**WHAT THE EXERCISE ASKS**
Write a continuation of the passage on Poland under German occupation in the Second World War, starting after its final sentence.

**SOURCE PASSAGE**
The Poles had one of the largest and best organized underground resistance movements in Nazi-occupied Europe, and no local Quisling government or military formations aiding the Germans.

The very mention of Poland or display of its state and national symbols was strictly forbidden by the Germans — Nazi Germany aimed at the extirpation of Polish national culture — the Polish intelligentsia and clergy were hunted down and sent to the concentration camps — entire libraries, archives, and art-collections were burned or plundered — Polish national monuments in cities and towns were systematically destroyed – even thousands of roadside religious shrines in the countryside were demolished.

Over five million Poles (one-fifth of the pre-war Polish population of about 25 million) perished as a result of the Second World War — close to nine million citizens of the pre-war Polish state, from a total population of about 35 million citizens, perished, including five million Poles, and nearly three million Jews who were citizens of pre-war Poland.


When Hitler invaded the Soviet Union in June, 1941, a significant change in Stalin’s policy toward the Poles perforce occurred. He allowed tens of thousands of surviving Poles, from the close to one million he had deported to Siberia and other remote regions of the Soviet Union, to make their way southward to join the Polish Second Corps forming in the Near East. He also eventually allowed Poles to volunteer for military units to be formed in the Soviet Union, the so-called Kosciuszko Division, named after the American Revolutionary War and Polish Insurrectionary hero, Tadeusz Kosciuszko. Their most notable action was probably their breakthrough at the Pommernstellung (Pomeranian Wall) fortifications in early 1945, quickly opening the path to the Baltic Coast.


The German occupation in Poland, as in most of the conquered lands to the east of the Reich, was savage and brutal – far different from the occupations of Western and Northern European countries, where the Germans acted in a relatively restrained fashion. All efforts to save Jews occurred in a context where the Christian Poles themselves were being subjected to a thoroughgoing and systematic genocide. Most Christian Poles were living on the edge of extermination or starvation, and the German occupation forces would enforce the death-penalty (often on entire families, and often by burning alive), for the slightest aid given to fleeing Jews. One could be killed for giving a glass of water to a Jewish person.

Of the six million Jews who perished, nearly three million had been citizens of pre-war Poland. In pre-war Poland, although there certainly were frictions, actual violence was very rare. The assertion by William Styron, in Sophie’s Choice (which was turned into a highly prominent film), that a professor of the Jagiellonian University in Krakow called for the extermination of the Jews, is totally false. Even the most fringe Right parties in Poland never approached the degree of hatred and revilement against Jews seen across a very broad stratum of society in Germany in the early 1930s. The pre-war Polish government, which could be seen as a “centrist authoritarianism”, actually jailed prominent Polish Far Right leaders, in order to dampen down ethnic tensions.

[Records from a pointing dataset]
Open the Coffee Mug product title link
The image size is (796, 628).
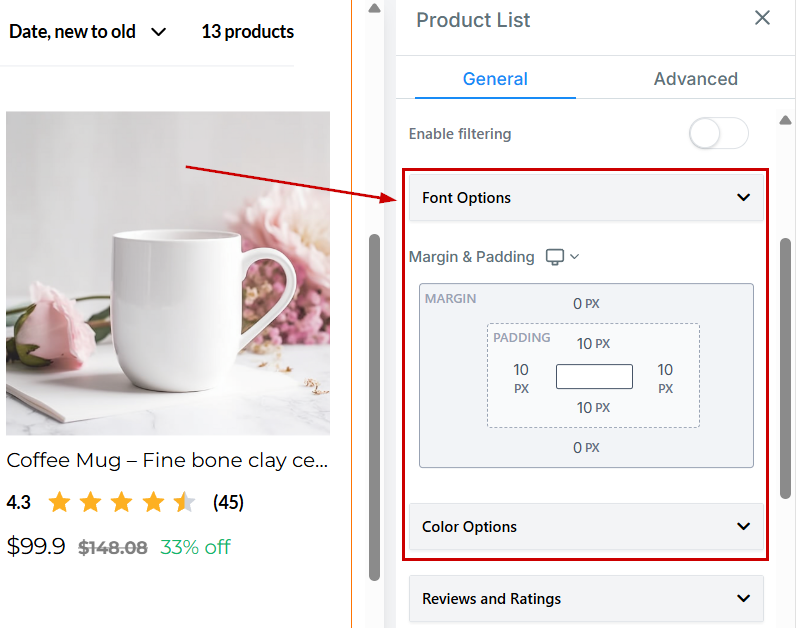167,460
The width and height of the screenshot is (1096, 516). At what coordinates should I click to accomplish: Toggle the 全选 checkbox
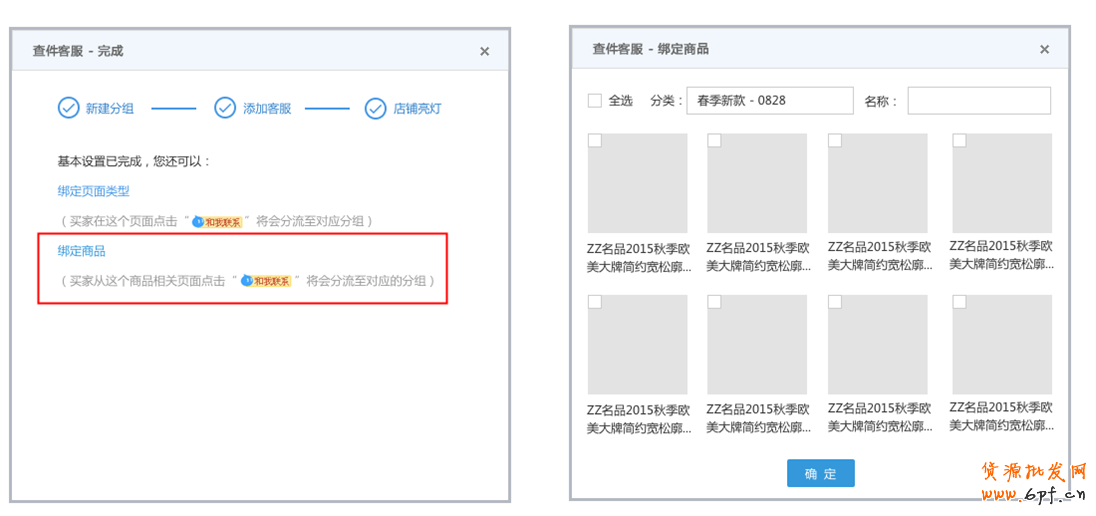595,100
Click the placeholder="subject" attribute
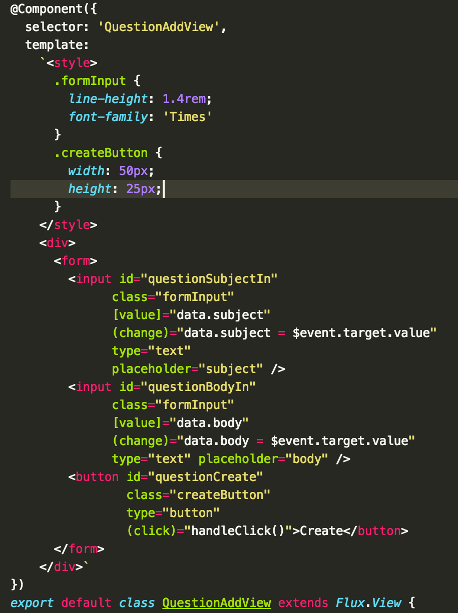Screen dimensions: 458x613 (188, 369)
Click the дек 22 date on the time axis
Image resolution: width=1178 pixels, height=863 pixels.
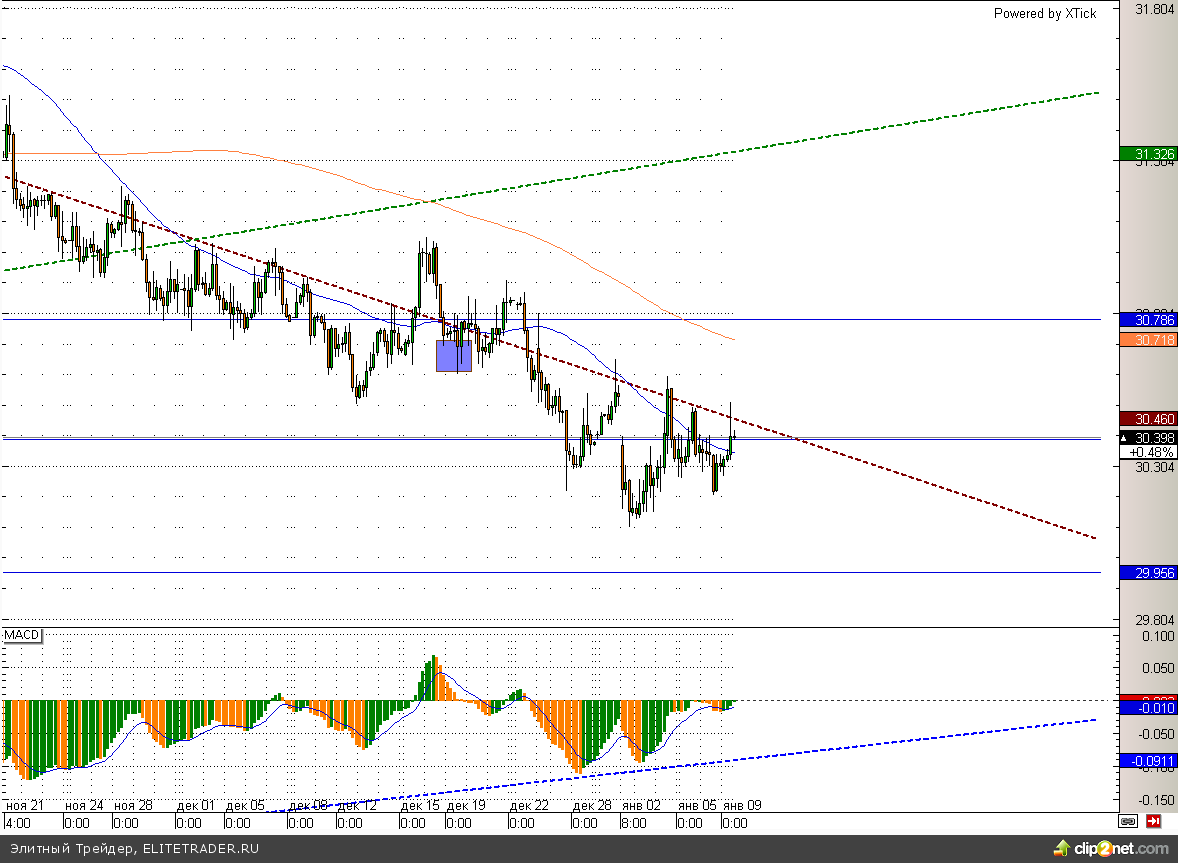click(528, 805)
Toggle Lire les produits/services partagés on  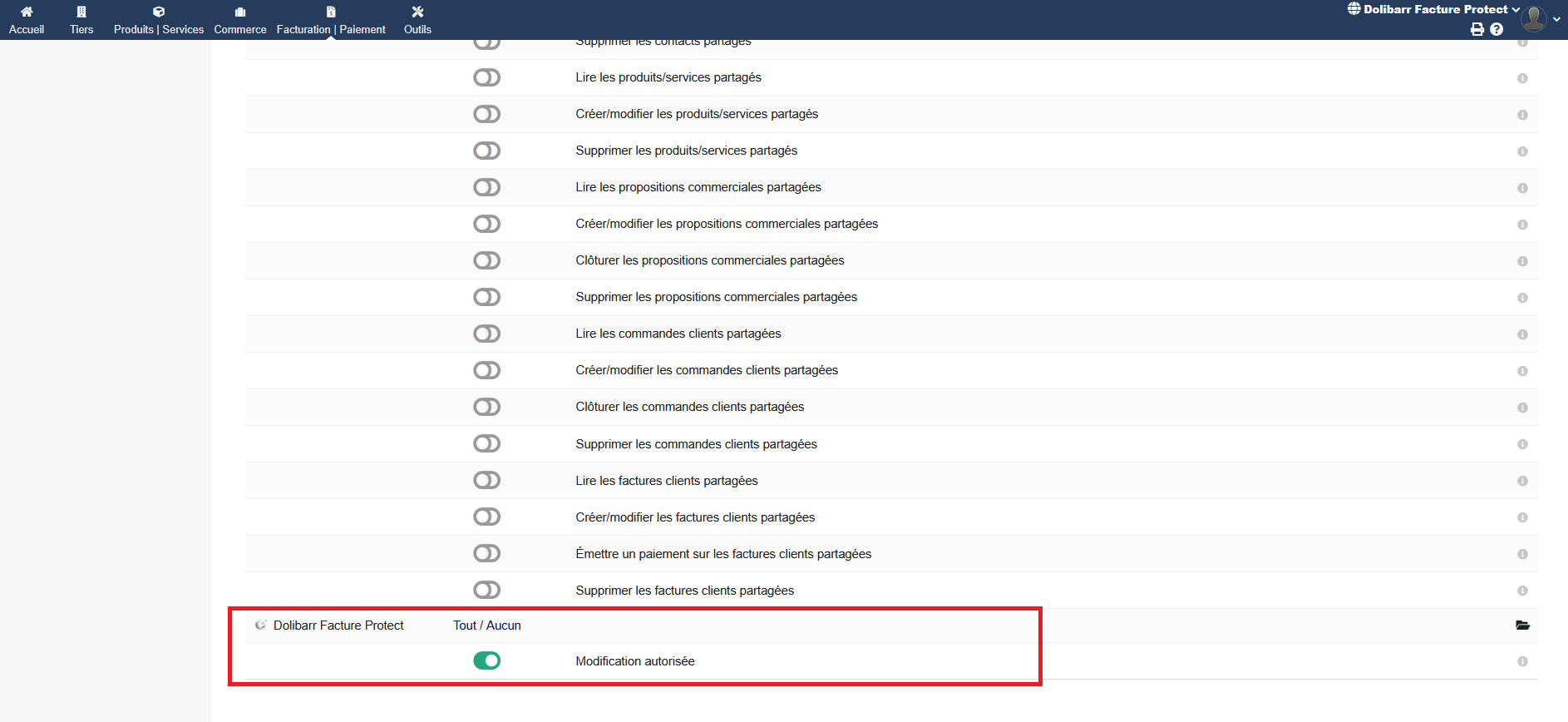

**TASK OUTPUT**
As the war reached its apogee on the Eastern Front, the Nazi leadership accelerated its program of extermination against the Jews. More Jews were shipped from other parts of the Nazi empire to German-occupied Poland (especially the so-called General-Gouvernement), where the largest death camp, Auschwitz, was located. The reports of the Polish underground about the slaughter carried to Western Allies at this time, for example, by Jan Karski, were largely ignored and disbelieved.

Editorial Note; for a divergent take on these issues, see Neighbors: the Destruction of the Jewish Community in Jedwabne, Poland (2001), by Jan T Gross and, by the same author, Fear: Anti-Semitism in Poland after Auschwitz (2006). A recent Polish law makes any suggestion of Polish complicity in the Holocaust a civil offence


On July 22, 1944, the Communist-led Polish National Liberation Committee was created, calling for the establishment of a Polish People’s Republic — in opposition to the Polish Government-in-Exile in London. Although the Communists later claimed that the Committee assembled in Lublin and that it had been “unveiled” in Chelm Lubelski, in fact, the PNLC was created in Moscow and operated largely in Moscow for much of its earlier existence.

On August 1, 1944, the tragic Warsaw Uprising was launched.

Resistance fighter armed with flamethrower, Warsaw Uprising

There had also been a doomed uprising in the Warsaw Ghetto in 1943. It should be remembered that the Soviet front was several hundred miles away at that time, so the Warsaw Ghetto Uprising could never have been successful. The Polish underground tried to assist the Jewish fighters, but had limited means under the crushing German occupation. The Warsaw Ghetto Uprising was as an existential gesture of defiance, doomed from the outset.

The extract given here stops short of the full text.